Exercise details: Type the data below again exactly. Omit all pictures.

─── Raw data ───

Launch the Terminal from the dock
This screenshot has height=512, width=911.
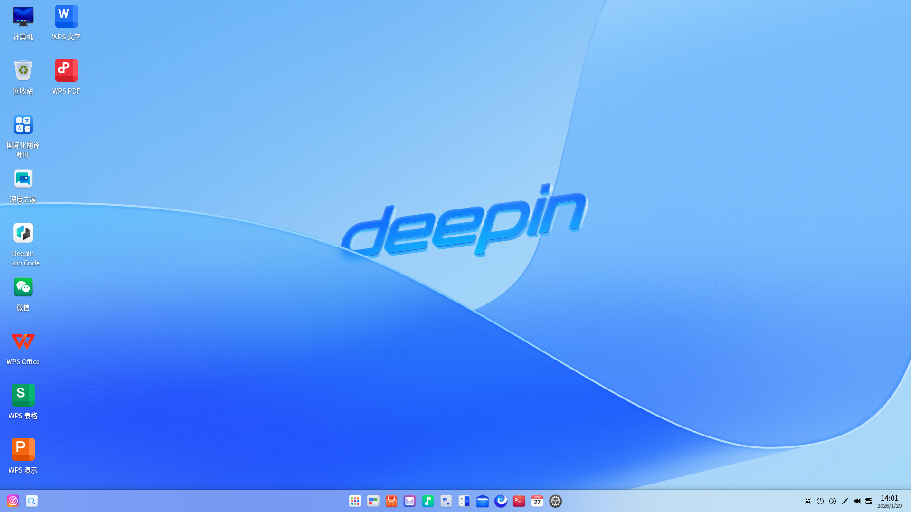[x=519, y=501]
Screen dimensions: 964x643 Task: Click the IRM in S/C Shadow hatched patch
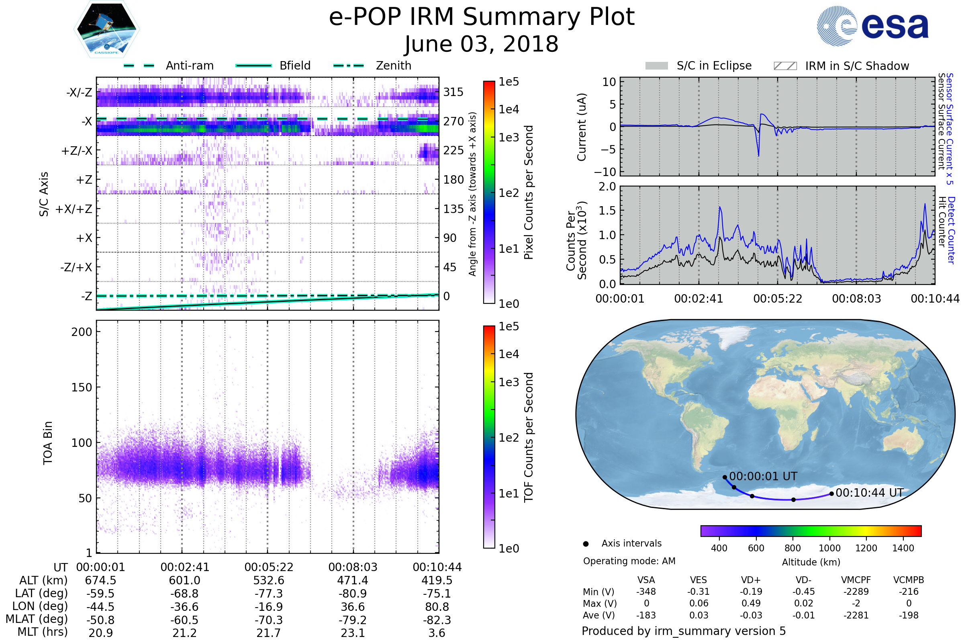pyautogui.click(x=785, y=66)
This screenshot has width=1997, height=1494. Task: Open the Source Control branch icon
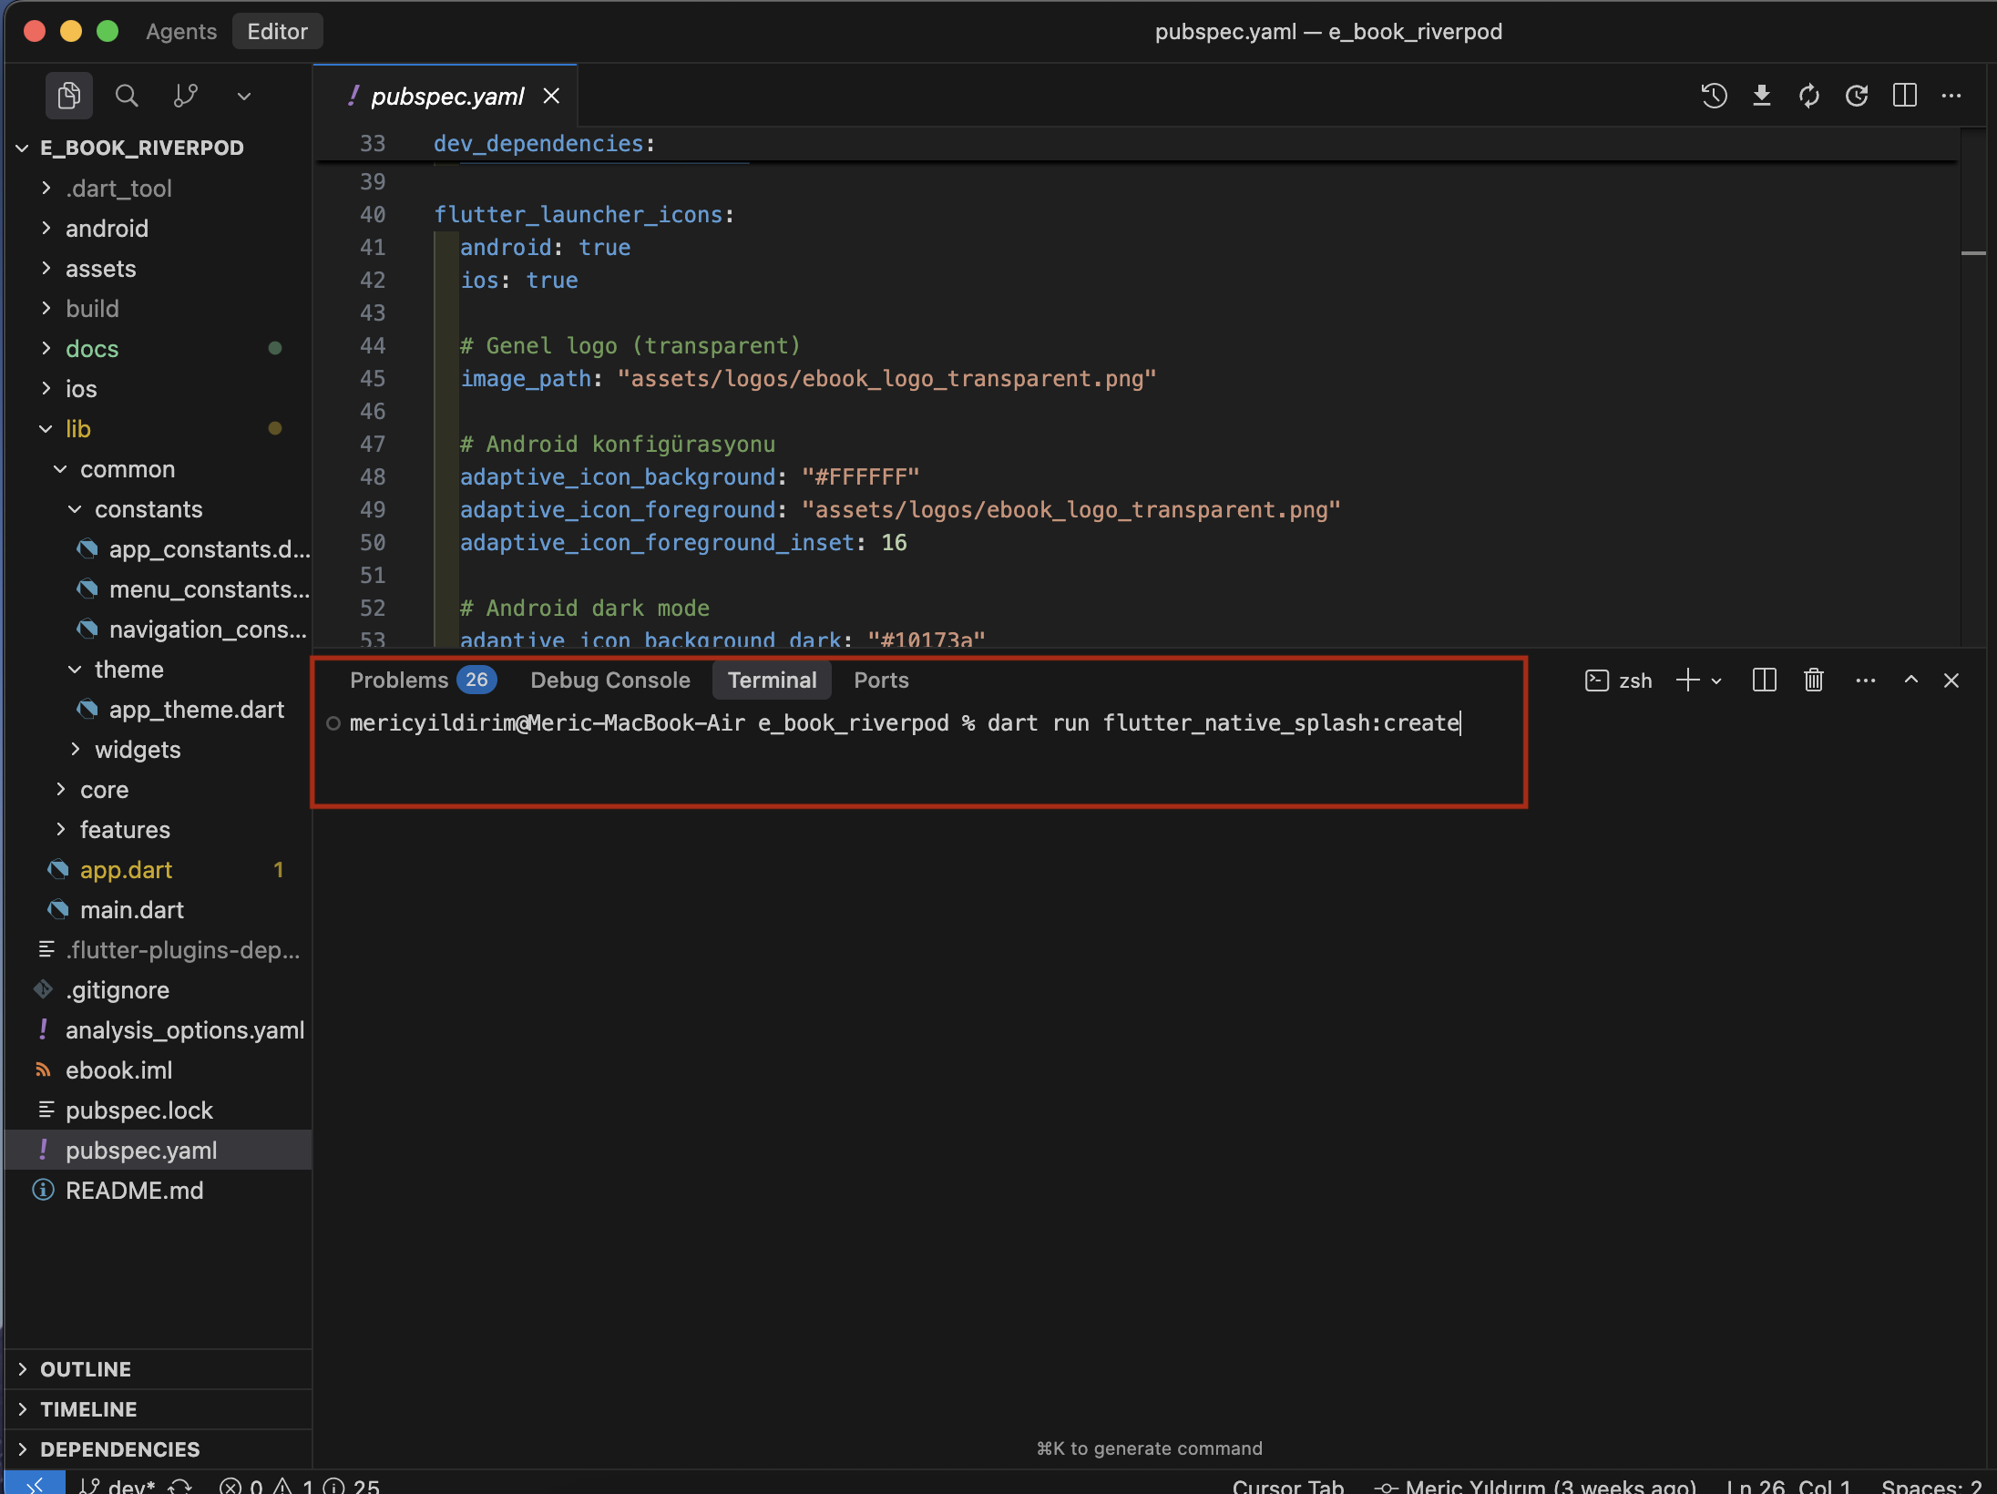[185, 96]
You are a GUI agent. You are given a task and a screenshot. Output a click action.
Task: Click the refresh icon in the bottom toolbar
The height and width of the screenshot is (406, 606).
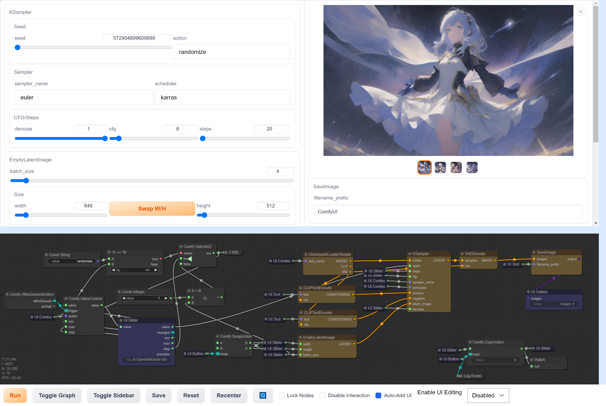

───

Answer space:
Launch the Terminal from the dock
This screenshot has height=512, width=911.
[x=519, y=501]
Screen dimensions: 964x643 Task: Click the IRM in S/C Shadow hatched patch
pyautogui.click(x=785, y=66)
This screenshot has width=1997, height=1494. Task: Open the Source Control branch icon
[185, 96]
You are a GUI agent. You are given a task and a screenshot. Output a click action.
Task: Click the refresh icon in the bottom toolbar
The height and width of the screenshot is (406, 606).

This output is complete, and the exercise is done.